Cap Catalogne : Ou le Vallespir…
Oui, c’est vrai. Finalement, c’est la même chose. Le glorieux passé roman avec ses monuments, le travail dur des paysans éreintés par les cultures et l’élevage et puis le fer et le textile au siècle dernier. Ripoll raconte à lui seul une histoire commune. C’est de ce creuset que nous venons. C’est pourquoi nous accordons une importance toute particulière aux visites des scolaires dans les trois musées. C’est là que ça commence vraiment…
Cap Catalogne : Ces visites, vous y participez ?
Il m’arrive de faire l’accueil et les visites, tout en menant de front mon rôle de conservateur.

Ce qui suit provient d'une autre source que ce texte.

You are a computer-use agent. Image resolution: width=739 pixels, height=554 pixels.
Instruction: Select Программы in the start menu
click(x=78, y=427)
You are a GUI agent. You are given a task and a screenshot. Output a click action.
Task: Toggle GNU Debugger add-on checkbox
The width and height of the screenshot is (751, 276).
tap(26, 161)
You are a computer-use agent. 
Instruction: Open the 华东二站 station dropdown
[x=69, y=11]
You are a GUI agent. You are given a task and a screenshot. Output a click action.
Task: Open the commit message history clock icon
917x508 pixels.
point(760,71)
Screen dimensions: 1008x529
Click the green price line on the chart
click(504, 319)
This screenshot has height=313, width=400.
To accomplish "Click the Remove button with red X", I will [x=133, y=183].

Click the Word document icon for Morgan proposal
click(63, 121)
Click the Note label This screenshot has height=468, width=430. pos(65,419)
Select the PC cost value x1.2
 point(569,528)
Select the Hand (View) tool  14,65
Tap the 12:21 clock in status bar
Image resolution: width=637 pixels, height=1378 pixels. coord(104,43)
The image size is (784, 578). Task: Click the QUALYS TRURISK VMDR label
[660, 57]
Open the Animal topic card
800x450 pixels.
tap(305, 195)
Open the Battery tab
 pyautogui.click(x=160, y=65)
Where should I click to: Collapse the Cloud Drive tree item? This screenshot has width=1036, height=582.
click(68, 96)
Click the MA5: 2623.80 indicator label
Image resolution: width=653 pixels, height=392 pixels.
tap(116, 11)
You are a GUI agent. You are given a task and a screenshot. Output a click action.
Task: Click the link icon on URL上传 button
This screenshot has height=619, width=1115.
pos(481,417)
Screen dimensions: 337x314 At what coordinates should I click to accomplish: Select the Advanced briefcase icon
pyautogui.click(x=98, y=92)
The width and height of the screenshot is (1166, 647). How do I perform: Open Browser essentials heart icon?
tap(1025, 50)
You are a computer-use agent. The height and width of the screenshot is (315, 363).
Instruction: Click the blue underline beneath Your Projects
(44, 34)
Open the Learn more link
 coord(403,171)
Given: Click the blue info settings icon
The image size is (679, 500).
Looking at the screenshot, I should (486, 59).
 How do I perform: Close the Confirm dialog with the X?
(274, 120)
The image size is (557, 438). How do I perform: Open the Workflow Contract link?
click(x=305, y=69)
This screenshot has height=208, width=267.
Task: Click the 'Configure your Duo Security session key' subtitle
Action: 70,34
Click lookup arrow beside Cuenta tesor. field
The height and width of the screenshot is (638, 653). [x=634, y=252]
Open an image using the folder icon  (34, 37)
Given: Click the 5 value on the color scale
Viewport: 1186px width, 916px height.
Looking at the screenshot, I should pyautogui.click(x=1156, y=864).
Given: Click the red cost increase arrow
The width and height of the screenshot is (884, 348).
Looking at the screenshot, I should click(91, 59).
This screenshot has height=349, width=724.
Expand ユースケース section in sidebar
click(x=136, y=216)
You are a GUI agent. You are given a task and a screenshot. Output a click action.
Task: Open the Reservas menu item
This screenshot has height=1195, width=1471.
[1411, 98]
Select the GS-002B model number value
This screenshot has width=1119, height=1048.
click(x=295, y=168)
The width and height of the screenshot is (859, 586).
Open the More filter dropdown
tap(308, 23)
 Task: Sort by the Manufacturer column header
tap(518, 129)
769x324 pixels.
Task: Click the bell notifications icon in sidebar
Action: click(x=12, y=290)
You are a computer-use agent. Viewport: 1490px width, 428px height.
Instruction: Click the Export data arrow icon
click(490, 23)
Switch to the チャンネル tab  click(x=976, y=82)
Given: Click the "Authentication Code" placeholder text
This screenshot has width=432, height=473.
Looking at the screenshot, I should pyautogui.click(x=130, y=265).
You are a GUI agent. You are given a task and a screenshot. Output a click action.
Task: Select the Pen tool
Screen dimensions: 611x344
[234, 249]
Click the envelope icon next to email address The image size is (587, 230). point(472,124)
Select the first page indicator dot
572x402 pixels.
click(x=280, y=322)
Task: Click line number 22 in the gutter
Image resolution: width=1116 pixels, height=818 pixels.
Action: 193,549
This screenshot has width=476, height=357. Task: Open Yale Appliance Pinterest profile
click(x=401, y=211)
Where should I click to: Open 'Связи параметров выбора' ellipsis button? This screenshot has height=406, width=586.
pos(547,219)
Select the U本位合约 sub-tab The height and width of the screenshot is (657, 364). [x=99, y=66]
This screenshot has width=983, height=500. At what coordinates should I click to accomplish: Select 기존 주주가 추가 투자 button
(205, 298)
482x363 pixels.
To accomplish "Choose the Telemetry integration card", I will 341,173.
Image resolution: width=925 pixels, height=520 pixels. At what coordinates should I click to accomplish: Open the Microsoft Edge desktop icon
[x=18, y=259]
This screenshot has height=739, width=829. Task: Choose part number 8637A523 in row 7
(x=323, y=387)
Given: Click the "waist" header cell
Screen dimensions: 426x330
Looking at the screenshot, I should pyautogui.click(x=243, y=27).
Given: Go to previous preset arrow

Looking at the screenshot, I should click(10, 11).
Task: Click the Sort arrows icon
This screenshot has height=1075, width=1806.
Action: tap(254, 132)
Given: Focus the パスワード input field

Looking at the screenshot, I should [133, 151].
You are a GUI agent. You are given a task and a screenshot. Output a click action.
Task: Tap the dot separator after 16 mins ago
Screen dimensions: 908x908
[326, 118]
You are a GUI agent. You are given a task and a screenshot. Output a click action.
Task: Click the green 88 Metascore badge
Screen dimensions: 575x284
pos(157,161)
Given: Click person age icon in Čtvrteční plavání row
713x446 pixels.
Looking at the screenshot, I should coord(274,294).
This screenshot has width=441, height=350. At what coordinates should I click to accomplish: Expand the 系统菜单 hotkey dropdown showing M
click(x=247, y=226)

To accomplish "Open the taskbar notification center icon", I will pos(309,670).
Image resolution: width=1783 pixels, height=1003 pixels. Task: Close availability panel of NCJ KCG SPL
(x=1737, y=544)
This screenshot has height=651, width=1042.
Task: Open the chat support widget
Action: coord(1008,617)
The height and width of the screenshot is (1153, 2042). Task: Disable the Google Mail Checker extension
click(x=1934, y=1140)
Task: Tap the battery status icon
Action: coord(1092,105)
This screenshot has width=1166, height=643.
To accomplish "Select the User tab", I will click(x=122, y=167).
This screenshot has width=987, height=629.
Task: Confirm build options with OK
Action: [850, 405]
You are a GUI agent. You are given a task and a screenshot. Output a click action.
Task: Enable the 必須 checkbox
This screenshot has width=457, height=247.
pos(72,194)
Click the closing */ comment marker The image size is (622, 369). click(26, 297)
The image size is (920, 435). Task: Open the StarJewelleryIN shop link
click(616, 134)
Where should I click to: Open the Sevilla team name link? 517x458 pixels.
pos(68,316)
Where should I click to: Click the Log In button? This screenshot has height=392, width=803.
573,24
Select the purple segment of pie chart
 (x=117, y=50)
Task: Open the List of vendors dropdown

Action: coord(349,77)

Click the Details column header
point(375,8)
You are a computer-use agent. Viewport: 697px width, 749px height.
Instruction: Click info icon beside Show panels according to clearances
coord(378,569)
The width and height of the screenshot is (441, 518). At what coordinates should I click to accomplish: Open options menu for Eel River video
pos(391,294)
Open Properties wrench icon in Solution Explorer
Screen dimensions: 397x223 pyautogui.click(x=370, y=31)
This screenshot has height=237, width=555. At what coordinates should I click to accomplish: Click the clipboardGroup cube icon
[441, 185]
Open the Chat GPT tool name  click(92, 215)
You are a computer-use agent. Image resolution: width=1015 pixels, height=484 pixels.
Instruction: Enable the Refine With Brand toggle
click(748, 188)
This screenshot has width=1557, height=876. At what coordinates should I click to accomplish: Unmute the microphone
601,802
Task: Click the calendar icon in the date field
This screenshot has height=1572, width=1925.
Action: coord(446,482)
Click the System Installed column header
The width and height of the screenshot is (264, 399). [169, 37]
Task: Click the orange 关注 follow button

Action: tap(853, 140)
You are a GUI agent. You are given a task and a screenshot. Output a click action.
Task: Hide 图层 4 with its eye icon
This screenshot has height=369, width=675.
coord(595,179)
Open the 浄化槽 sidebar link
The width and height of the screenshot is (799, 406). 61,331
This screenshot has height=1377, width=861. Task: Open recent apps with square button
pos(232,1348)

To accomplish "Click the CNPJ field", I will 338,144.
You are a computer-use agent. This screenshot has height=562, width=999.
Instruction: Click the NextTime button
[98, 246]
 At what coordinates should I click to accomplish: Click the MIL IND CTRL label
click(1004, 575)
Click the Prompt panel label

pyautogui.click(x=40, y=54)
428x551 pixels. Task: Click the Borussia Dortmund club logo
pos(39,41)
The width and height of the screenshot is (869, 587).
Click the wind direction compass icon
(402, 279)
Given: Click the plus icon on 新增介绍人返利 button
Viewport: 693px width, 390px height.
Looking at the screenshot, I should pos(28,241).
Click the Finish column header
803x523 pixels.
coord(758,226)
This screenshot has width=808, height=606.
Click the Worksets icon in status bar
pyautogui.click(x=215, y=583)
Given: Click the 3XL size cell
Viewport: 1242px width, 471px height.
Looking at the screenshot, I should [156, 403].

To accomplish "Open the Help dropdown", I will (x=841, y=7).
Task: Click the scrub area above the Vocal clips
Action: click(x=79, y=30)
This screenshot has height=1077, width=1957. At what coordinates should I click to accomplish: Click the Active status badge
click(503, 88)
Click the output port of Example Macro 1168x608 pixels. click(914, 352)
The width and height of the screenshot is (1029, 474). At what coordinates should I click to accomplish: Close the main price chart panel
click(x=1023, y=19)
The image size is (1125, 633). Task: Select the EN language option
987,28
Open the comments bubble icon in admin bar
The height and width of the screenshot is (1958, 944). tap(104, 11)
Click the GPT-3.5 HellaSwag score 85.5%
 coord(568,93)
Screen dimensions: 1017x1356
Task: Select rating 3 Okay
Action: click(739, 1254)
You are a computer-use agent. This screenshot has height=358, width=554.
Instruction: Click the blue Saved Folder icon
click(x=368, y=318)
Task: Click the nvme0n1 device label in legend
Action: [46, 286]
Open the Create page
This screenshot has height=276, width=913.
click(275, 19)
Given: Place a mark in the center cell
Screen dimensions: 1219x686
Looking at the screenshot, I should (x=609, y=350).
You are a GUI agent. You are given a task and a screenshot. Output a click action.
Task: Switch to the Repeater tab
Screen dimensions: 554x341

Je suis aidée par beaucoup de bénévoles compétents et dévoués, j’ai beaucoup de chance car beaucoup de gens se passionnent pour notre patrimoine et veulent le préserver.
Cap Catalogne : Vous êtes vous-même très passionnée, non ?
J’ai travaillé à la naissance du Scriptorium, puis à la renaissance du musée ethnographique et de ses collections. Je travaille en étroite collaboration avec les responsables de la forge. Bien sûr, les subventions se raréfient, la ville porte de plus en plus seule le poids de cet héritage magnifique. Mais oui, je suis passionnée, c’est un prérequis dans ce genre de travail, vous savez. Ça et la curiosité. Et franchement, après tout ce temps, ma curiosité est intacte. Je dirais même de plus en plus forte.
C’est de passion et de curiosité que Ripoll a besoin, alors j‘apporte ma modeste pierre. Pour notre première année d’exploitation, entre avril et décembre nous avons eu 12 000 visiteurs. C’est un bon début. Je suis très confiante parce que je sais que les gens sont en quête de racines et de sens. Donner du sens, finalement c’est ma mission première. Donner du sens et faire aimer Ripoll.